Alternatively, there could be wide and varied workloads where the customer wants to try and provide a balanced infrastructure that meets a wide number of requirements, but potentially is less specialised than a system focused on just a handful of applications. ‘Or maybe they’ve got a very varied workload,’ Dean added. ‘Then we might look at how we will build an environment to try and keep all of the users happy. In that scenario, you want to deliver a balanced environment that works for the largest number of users.’

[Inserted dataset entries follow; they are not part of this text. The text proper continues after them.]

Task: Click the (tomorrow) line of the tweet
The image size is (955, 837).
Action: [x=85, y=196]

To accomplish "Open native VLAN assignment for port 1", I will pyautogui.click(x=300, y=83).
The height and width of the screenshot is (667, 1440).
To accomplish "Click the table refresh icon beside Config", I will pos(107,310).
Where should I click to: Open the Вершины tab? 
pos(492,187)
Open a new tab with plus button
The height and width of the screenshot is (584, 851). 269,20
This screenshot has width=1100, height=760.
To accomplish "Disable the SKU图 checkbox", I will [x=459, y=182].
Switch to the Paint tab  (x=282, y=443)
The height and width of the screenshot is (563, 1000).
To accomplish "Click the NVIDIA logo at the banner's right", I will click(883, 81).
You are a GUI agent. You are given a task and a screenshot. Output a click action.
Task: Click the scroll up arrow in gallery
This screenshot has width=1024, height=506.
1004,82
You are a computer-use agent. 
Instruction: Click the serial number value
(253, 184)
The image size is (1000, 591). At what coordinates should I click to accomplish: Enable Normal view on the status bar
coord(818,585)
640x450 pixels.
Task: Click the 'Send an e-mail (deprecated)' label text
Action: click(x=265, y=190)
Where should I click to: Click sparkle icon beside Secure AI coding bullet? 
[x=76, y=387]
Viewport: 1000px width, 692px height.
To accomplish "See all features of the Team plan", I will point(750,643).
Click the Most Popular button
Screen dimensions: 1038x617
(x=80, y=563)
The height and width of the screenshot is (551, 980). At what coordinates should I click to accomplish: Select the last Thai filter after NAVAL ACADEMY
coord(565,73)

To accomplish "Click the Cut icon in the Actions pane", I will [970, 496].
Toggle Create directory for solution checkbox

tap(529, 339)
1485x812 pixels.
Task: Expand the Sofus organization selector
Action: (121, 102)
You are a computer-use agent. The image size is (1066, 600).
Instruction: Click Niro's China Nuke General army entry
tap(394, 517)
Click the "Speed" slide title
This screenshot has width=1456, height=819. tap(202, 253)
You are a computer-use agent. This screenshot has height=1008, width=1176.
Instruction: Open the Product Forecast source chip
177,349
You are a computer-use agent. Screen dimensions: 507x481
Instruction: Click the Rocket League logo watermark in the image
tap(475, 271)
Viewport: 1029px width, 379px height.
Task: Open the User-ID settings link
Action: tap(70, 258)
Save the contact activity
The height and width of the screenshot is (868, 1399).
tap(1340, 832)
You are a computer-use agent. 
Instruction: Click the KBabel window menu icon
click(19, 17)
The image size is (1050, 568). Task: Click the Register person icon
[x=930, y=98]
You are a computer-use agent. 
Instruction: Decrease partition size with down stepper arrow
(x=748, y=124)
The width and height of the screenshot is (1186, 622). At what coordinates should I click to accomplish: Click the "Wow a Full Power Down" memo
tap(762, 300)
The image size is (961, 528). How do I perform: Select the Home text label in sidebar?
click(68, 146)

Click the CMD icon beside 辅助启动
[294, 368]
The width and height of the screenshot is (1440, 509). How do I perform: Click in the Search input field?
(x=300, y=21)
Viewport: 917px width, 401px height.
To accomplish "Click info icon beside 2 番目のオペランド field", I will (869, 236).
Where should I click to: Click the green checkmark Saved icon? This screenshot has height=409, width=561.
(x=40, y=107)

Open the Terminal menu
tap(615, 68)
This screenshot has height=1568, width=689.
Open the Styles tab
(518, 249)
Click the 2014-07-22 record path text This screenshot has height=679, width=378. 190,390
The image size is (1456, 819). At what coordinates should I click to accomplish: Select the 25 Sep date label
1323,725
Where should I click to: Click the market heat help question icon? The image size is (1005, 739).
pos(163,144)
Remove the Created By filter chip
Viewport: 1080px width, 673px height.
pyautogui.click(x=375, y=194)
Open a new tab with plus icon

When the customer or its user community are new to HPC, then engagement focuses on understanding the application portfolio and how the users intend to make use of the HPC resources. ‘Other potential customers are very new to HPC, or really looking to expand their environment and aren’t necessarily in a position to understand precisely what all of their users are after and what they require,’ noted Dean. ‘For those kinds of customers, it can be more like an interview-type process that’s more of a consultancy engagement, rather than a technical pre-sales engagement.’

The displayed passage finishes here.